Recast every line of the listing below as a Markdown table with the columns Row and Line, numbering the rows in order and leaving out blank lines.
## start
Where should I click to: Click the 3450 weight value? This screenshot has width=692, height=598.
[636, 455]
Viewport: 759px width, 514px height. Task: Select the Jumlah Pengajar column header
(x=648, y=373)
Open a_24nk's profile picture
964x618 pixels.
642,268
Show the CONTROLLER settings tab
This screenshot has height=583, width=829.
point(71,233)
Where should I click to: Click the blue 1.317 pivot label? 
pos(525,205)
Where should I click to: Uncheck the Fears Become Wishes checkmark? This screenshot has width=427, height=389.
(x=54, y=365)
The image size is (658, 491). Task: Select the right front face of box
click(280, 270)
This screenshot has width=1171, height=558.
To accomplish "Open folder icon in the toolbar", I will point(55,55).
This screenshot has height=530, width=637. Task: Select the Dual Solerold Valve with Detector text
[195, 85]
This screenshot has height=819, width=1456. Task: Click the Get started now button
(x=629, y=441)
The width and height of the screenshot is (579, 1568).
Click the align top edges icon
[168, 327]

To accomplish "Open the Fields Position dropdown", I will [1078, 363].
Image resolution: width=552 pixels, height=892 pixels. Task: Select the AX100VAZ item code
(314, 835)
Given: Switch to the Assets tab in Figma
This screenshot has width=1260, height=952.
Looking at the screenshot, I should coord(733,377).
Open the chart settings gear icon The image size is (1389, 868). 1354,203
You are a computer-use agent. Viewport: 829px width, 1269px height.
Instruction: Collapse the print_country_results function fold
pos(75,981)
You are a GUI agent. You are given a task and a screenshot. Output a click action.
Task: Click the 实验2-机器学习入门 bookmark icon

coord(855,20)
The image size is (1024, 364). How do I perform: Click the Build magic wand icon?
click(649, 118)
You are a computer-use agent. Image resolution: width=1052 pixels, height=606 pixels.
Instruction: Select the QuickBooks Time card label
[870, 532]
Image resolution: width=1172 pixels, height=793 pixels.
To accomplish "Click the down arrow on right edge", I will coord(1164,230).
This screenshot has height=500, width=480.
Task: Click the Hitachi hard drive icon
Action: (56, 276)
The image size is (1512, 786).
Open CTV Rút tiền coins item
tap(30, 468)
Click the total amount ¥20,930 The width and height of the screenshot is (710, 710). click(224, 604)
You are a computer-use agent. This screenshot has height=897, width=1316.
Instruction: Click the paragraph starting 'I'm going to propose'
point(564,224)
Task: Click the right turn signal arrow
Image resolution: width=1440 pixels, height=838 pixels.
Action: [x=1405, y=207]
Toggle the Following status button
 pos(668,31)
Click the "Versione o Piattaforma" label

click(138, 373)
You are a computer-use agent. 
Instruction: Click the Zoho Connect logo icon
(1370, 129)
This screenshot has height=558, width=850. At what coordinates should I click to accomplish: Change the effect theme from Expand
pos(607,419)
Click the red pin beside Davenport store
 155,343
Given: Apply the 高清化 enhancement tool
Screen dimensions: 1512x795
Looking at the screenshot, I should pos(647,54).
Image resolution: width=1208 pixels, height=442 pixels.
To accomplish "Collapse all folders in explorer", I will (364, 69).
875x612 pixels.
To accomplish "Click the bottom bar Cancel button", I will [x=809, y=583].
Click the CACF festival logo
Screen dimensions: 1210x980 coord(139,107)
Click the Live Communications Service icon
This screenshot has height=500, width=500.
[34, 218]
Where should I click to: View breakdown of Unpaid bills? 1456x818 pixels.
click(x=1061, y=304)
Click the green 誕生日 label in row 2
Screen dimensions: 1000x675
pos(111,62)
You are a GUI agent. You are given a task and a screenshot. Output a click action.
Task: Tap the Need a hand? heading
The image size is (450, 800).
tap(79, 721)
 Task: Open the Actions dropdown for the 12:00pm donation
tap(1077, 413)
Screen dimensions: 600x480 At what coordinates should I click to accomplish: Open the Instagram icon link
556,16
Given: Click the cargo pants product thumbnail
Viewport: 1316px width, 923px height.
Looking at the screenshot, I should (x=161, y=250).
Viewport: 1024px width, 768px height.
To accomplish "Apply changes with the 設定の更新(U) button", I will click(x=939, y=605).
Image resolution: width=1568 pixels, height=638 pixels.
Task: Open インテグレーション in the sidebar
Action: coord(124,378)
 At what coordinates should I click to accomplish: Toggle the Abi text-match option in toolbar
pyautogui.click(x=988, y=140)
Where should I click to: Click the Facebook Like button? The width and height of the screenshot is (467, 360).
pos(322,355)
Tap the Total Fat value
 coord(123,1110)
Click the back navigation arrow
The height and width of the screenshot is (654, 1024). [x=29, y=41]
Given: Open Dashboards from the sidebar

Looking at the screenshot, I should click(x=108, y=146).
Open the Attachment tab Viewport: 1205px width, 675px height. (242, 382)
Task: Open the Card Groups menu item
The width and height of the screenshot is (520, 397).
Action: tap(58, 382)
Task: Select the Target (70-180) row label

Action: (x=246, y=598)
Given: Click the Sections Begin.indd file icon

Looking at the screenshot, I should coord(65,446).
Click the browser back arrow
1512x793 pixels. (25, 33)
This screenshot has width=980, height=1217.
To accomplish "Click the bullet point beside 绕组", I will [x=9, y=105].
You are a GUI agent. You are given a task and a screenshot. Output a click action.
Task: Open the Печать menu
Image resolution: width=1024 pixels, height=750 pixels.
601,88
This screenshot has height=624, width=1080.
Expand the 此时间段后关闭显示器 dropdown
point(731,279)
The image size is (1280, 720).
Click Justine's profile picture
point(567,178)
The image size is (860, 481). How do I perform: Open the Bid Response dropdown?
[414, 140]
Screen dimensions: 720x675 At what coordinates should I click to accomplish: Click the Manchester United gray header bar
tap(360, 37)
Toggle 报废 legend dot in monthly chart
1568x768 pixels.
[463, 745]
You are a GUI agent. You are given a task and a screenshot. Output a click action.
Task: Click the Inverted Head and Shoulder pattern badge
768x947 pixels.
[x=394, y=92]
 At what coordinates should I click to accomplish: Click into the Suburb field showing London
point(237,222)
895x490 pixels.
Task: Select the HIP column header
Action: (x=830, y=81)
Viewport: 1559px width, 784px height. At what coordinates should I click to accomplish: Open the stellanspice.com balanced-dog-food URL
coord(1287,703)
## end
▶ ANSWER TO THIS PROBLEM
| Row | Line |
|---|---|
| 1 | Where should I click to: Click the 3450 weight value? This screenshot has width=692, height=598. |
| 2 | [636, 455] |
| 3 | Viewport: 759px width, 514px height. Task: Select the Jumlah Pengajar column header |
| 4 | (x=648, y=373) |
| 5 | Open a_24nk's profile picture |
| 6 | 964x618 pixels. |
| 7 | 642,268 |
| 8 | Show the CONTROLLER settings tab |
| 9 | This screenshot has height=583, width=829. |
| 10 | point(71,233) |
| 11 | Where should I click to: Click the blue 1.317 pivot label?  |
| 12 | pos(525,205) |
| 13 | Where should I click to: Uncheck the Fears Become Wishes checkmark? This screenshot has width=427, height=389. |
| 14 | (x=54, y=365) |
| 15 | The image size is (658, 491). Task: Select the right front face of box |
| 16 | click(280, 270) |
| 17 | This screenshot has width=1171, height=558. |
| 18 | To accomplish "Open folder icon in the toolbar", I will point(55,55). |
| 19 | This screenshot has height=530, width=637. Task: Select the Dual Solerold Valve with Detector text |
| 20 | [195, 85] |
| 21 | This screenshot has height=819, width=1456. Task: Click the Get started now button |
| 22 | (x=629, y=441) |
| 23 | The width and height of the screenshot is (579, 1568). |
| 24 | Click the align top edges icon |
| 25 | [168, 327] |
| 26 | To accomplish "Open the Fields Position dropdown", I will [1078, 363]. |
| 27 | Image resolution: width=552 pixels, height=892 pixels. Task: Select the AX100VAZ item code |
| 28 | (314, 835) |
| 29 | Given: Switch to the Assets tab in Figma |
| 30 | This screenshot has width=1260, height=952. |
| 31 | Looking at the screenshot, I should coord(733,377). |
| 32 | Open the chart settings gear icon The image size is (1389, 868). 1354,203 |
| 33 | You are a computer-use agent. Viewport: 829px width, 1269px height. |
| 34 | Instruction: Collapse the print_country_results function fold |
| 35 | pos(75,981) |
| 36 | You are a GUI agent. You are given a task and a screenshot. Output a click action. |
| 37 | Task: Click the 实验2-机器学习入门 bookmark icon |
| 38 | coord(855,20) |
| 39 | The image size is (1024, 364). How do I perform: Click the Build magic wand icon? |
| 40 | click(649, 118) |
| 41 | You are a computer-use agent. Image resolution: width=1052 pixels, height=606 pixels. |
| 42 | Instruction: Select the QuickBooks Time card label |
| 43 | [870, 532] |
| 44 | Image resolution: width=1172 pixels, height=793 pixels. |
| 45 | To accomplish "Click the down arrow on right edge", I will coord(1164,230). |
| 46 | This screenshot has height=500, width=480. |
| 47 | Task: Click the Hitachi hard drive icon |
| 48 | Action: (56, 276) |
| 49 | The image size is (1512, 786). |
| 50 | Open CTV Rút tiền coins item |
| 51 | tap(30, 468) |
| 52 | Click the total amount ¥20,930 The width and height of the screenshot is (710, 710). click(224, 604) |
| 53 | You are a computer-use agent. This screenshot has height=897, width=1316. |
| 54 | Instruction: Click the paragraph starting 'I'm going to propose' |
| 55 | point(564,224) |
| 56 | Task: Click the right turn signal arrow |
| 57 | Image resolution: width=1440 pixels, height=838 pixels. |
| 58 | Action: [x=1405, y=207] |
| 59 | Toggle the Following status button |
| 60 |  pos(668,31) |
| 61 | Click the "Versione o Piattaforma" label |
| 62 | click(138, 373) |
| 63 | You are a computer-use agent.  |
| 64 | Instruction: Click the Zoho Connect logo icon |
| 65 | (1370, 129) |
| 66 | This screenshot has height=558, width=850. At what coordinates should I click to accomplish: Change the effect theme from Expand |
| 67 | pos(607,419) |
| 68 | Click the red pin beside Davenport store |
| 69 |  155,343 |
| 70 | Given: Apply the 高清化 enhancement tool |
| 71 | Screen dimensions: 1512x795 |
| 72 | Looking at the screenshot, I should pos(647,54). |
| 73 | Image resolution: width=1208 pixels, height=442 pixels. |
| 74 | To accomplish "Collapse all folders in explorer", I will (364, 69). |
| 75 | 875x612 pixels. |
| 76 | To accomplish "Click the bottom bar Cancel button", I will [x=809, y=583]. |
| 77 | Click the CACF festival logo |
| 78 | Screen dimensions: 1210x980 coord(139,107) |
| 79 | Click the Live Communications Service icon |
| 80 | This screenshot has height=500, width=500. |
| 81 | [34, 218] |
| 82 | Where should I click to: View breakdown of Unpaid bills? 1456x818 pixels. |
| 83 | click(x=1061, y=304) |
| 84 | Click the green 誕生日 label in row 2 |
| 85 | Screen dimensions: 1000x675 |
| 86 | pos(111,62) |
| 87 | You are a GUI agent. You are given a task and a screenshot. Output a click action. |
| 88 | Task: Tap the Need a hand? heading |
| 89 | The image size is (450, 800). |
| 90 | tap(79, 721) |
| 91 |  Task: Open the Actions dropdown for the 12:00pm donation |
| 92 | tap(1077, 413) |
| 93 | Screen dimensions: 600x480 At what coordinates should I click to accomplish: Open the Instagram icon link |
| 94 | 556,16 |
| 95 | Given: Click the cargo pants product thumbnail |
| 96 | Viewport: 1316px width, 923px height. |
| 97 | Looking at the screenshot, I should (x=161, y=250). |
| 98 | Viewport: 1024px width, 768px height. |
| 99 | To accomplish "Apply changes with the 設定の更新(U) button", I will click(x=939, y=605). |
| 100 | Image resolution: width=1568 pixels, height=638 pixels. |
| 101 | Task: Open インテグレーション in the sidebar |
| 102 | Action: coord(124,378) |
| 103 |  At what coordinates should I click to accomplish: Toggle the Abi text-match option in toolbar |
| 104 | pyautogui.click(x=988, y=140) |
| 105 | Where should I click to: Click the Facebook Like button? The width and height of the screenshot is (467, 360). |
| 106 | pos(322,355) |
| 107 | Tap the Total Fat value |
| 108 |  coord(123,1110) |
| 109 | Click the back navigation arrow |
| 110 | The height and width of the screenshot is (654, 1024). [x=29, y=41] |
| 111 | Given: Open Dashboards from the sidebar |
| 112 | Looking at the screenshot, I should click(x=108, y=146). |
| 113 | Open the Attachment tab Viewport: 1205px width, 675px height. (242, 382) |
| 114 | Task: Open the Card Groups menu item |
| 115 | The width and height of the screenshot is (520, 397). |
| 116 | Action: tap(58, 382) |
| 117 | Task: Select the Target (70-180) row label |
| 118 | Action: (x=246, y=598) |
| 119 | Given: Click the Sections Begin.indd file icon |
| 120 | Looking at the screenshot, I should coord(65,446). |
| 121 | Click the browser back arrow |
| 122 | 1512x793 pixels. (25, 33) |
| 123 | This screenshot has width=980, height=1217. |
| 124 | To accomplish "Click the bullet point beside 绕组", I will [x=9, y=105]. |
| 125 | You are a GUI agent. You are given a task and a screenshot. Output a click action. |
| 126 | Task: Open the Печать menu |
| 127 | Image resolution: width=1024 pixels, height=750 pixels. |
| 128 | 601,88 |
| 129 | This screenshot has height=624, width=1080. |
| 130 | Expand the 此时间段后关闭显示器 dropdown |
| 131 | point(731,279) |
| 132 | The image size is (1280, 720). |
| 133 | Click Justine's profile picture |
| 134 | point(567,178) |
| 135 | The image size is (860, 481). How do I perform: Open the Bid Response dropdown? |
| 136 | [414, 140] |
| 137 | Screen dimensions: 720x675 At what coordinates should I click to accomplish: Click the Manchester United gray header bar |
| 138 | tap(360, 37) |
| 139 | Toggle 报废 legend dot in monthly chart |
| 140 | 1568x768 pixels. |
| 141 | [463, 745] |
| 142 | You are a GUI agent. You are given a task and a screenshot. Output a click action. |
| 143 | Task: Click the Inverted Head and Shoulder pattern badge |
| 144 | 768x947 pixels. |
| 145 | [x=394, y=92] |
| 146 |  At what coordinates should I click to accomplish: Click into the Suburb field showing London |
| 147 | point(237,222) |
| 148 | 895x490 pixels. |
| 149 | Task: Select the HIP column header |
| 150 | Action: (x=830, y=81) |
| 151 | Viewport: 1559px width, 784px height. At what coordinates should I click to accomplish: Open the stellanspice.com balanced-dog-food URL |
| 152 | coord(1287,703) |